* **Task directions**: Take the data below and extract the lines from the one with "Task: Copy the" to the one with "Task: Go to Währungen in sidebar", inclusive, exactly as written.

* **Dataset content**:
-.-.-
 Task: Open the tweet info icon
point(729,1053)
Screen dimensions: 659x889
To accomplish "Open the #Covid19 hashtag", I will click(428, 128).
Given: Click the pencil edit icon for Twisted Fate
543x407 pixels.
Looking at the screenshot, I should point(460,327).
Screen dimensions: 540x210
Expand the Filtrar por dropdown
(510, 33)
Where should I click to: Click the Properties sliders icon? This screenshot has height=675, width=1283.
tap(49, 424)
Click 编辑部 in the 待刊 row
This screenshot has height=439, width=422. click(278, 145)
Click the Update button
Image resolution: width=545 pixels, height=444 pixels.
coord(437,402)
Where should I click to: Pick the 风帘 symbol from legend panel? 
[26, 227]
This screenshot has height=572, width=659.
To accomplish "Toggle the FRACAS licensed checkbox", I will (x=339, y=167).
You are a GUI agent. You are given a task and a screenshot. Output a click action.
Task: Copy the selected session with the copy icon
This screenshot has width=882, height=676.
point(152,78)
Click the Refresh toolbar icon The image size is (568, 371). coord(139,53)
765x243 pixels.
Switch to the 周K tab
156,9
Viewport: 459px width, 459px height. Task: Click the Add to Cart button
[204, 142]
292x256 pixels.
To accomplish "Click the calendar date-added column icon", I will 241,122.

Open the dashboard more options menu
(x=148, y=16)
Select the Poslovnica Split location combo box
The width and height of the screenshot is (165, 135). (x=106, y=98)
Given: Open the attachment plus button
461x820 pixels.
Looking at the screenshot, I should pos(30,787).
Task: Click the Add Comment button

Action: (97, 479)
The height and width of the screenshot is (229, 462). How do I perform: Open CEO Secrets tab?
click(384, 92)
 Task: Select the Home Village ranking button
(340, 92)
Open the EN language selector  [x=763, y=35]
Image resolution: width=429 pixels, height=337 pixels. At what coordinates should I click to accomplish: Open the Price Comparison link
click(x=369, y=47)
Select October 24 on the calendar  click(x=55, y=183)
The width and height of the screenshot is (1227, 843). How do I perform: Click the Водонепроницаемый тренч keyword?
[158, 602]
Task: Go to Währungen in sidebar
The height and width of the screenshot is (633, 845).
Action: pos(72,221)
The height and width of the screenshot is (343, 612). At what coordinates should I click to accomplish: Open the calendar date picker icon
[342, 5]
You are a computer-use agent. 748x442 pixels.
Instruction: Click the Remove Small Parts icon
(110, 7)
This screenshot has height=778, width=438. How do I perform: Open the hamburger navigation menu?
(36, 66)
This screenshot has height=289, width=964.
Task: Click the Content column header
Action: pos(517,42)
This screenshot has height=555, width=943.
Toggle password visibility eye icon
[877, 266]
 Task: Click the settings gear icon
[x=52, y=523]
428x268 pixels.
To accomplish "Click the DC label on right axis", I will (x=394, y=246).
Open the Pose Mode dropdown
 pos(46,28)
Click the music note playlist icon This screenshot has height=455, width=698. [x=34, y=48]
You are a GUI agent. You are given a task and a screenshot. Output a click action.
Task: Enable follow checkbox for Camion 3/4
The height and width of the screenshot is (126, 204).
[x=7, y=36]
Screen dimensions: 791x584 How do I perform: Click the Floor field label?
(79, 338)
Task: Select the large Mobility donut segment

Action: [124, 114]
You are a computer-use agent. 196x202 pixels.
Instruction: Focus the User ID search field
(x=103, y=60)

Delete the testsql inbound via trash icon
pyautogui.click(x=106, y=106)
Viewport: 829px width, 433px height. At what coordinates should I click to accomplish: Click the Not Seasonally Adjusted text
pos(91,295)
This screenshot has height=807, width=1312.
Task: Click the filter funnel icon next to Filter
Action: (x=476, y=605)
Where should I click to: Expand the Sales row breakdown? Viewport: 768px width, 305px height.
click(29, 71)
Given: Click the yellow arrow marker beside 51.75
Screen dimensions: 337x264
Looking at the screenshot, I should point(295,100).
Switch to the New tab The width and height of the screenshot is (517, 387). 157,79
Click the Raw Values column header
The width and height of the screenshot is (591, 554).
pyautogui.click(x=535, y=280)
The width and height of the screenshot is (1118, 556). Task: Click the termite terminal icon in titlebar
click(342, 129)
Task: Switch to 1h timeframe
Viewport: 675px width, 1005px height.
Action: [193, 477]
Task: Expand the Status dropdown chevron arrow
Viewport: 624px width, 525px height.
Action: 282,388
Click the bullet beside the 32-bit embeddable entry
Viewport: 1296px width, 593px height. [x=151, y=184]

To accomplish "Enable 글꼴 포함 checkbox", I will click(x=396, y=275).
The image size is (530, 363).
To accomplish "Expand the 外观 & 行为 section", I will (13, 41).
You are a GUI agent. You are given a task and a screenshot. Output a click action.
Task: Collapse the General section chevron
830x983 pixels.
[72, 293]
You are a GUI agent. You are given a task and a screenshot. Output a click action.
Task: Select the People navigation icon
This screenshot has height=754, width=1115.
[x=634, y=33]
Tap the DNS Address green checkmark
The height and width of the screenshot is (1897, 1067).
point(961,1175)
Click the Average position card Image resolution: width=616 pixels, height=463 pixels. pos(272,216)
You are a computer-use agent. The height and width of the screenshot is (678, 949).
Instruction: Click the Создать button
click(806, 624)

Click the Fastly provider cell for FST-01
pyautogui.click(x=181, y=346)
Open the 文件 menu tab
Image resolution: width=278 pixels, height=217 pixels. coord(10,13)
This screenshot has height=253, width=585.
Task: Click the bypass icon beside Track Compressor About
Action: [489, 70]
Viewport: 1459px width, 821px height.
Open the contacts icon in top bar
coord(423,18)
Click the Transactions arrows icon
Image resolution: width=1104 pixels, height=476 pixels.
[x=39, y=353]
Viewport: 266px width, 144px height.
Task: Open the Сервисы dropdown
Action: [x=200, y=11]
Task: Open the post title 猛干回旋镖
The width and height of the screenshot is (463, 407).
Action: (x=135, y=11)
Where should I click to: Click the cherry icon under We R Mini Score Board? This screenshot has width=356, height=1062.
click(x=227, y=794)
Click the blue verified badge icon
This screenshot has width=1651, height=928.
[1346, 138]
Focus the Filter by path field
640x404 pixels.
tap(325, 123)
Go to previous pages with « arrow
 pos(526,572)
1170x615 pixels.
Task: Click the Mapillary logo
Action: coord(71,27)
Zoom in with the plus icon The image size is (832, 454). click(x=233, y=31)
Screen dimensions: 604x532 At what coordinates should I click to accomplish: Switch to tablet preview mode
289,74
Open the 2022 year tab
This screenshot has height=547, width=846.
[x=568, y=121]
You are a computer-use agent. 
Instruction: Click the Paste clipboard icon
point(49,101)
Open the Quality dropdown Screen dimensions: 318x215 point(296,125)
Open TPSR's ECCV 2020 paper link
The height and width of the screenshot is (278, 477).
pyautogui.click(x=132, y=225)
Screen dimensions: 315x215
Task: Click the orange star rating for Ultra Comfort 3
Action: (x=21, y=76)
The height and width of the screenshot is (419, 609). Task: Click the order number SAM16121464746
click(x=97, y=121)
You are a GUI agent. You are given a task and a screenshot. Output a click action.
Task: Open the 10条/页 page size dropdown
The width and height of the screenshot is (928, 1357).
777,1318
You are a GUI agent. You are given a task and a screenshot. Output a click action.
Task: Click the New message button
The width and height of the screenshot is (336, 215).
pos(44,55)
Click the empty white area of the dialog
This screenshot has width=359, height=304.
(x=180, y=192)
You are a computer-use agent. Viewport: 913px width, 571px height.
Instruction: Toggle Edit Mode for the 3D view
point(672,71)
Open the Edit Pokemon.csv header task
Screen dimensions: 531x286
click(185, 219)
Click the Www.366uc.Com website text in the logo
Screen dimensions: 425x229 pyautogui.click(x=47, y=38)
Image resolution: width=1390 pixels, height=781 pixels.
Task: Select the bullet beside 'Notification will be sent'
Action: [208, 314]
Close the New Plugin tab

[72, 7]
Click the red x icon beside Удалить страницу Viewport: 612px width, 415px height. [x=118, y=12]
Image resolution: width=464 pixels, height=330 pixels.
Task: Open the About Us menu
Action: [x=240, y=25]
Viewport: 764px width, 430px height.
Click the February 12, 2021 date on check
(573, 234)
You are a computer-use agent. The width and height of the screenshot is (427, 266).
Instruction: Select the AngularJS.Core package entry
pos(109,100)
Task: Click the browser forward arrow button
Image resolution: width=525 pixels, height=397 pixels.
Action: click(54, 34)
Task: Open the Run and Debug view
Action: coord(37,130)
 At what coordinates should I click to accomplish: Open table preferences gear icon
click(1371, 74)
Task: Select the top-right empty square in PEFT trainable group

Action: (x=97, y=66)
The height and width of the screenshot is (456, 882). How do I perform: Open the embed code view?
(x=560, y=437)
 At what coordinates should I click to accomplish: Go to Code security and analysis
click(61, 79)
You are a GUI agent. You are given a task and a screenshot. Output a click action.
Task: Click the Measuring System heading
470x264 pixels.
-.-.-
* **Output below**:
Task: Copy the selected session with the copy icon
This screenshot has width=882, height=676.
point(152,78)
Click the Refresh toolbar icon The image size is (568, 371). coord(139,53)
765x243 pixels.
Switch to the 周K tab
156,9
Viewport: 459px width, 459px height. Task: Click the Add to Cart button
[204, 142]
292x256 pixels.
To accomplish "Click the calendar date-added column icon", I will 241,122.

Open the dashboard more options menu
(x=148, y=16)
Select the Poslovnica Split location combo box
The width and height of the screenshot is (165, 135). (x=106, y=98)
Given: Open the attachment plus button
461x820 pixels.
Looking at the screenshot, I should pos(30,787).
Task: Click the Add Comment button

Action: (97, 479)
The height and width of the screenshot is (229, 462). How do I perform: Open CEO Secrets tab?
click(384, 92)
 Task: Select the Home Village ranking button
(340, 92)
Open the EN language selector  [x=763, y=35]
Image resolution: width=429 pixels, height=337 pixels. At what coordinates should I click to accomplish: Open the Price Comparison link
click(x=369, y=47)
Select October 24 on the calendar  click(x=55, y=183)
The width and height of the screenshot is (1227, 843). How do I perform: Click the Водонепроницаемый тренч keyword?
[158, 602]
Task: Go to Währungen in sidebar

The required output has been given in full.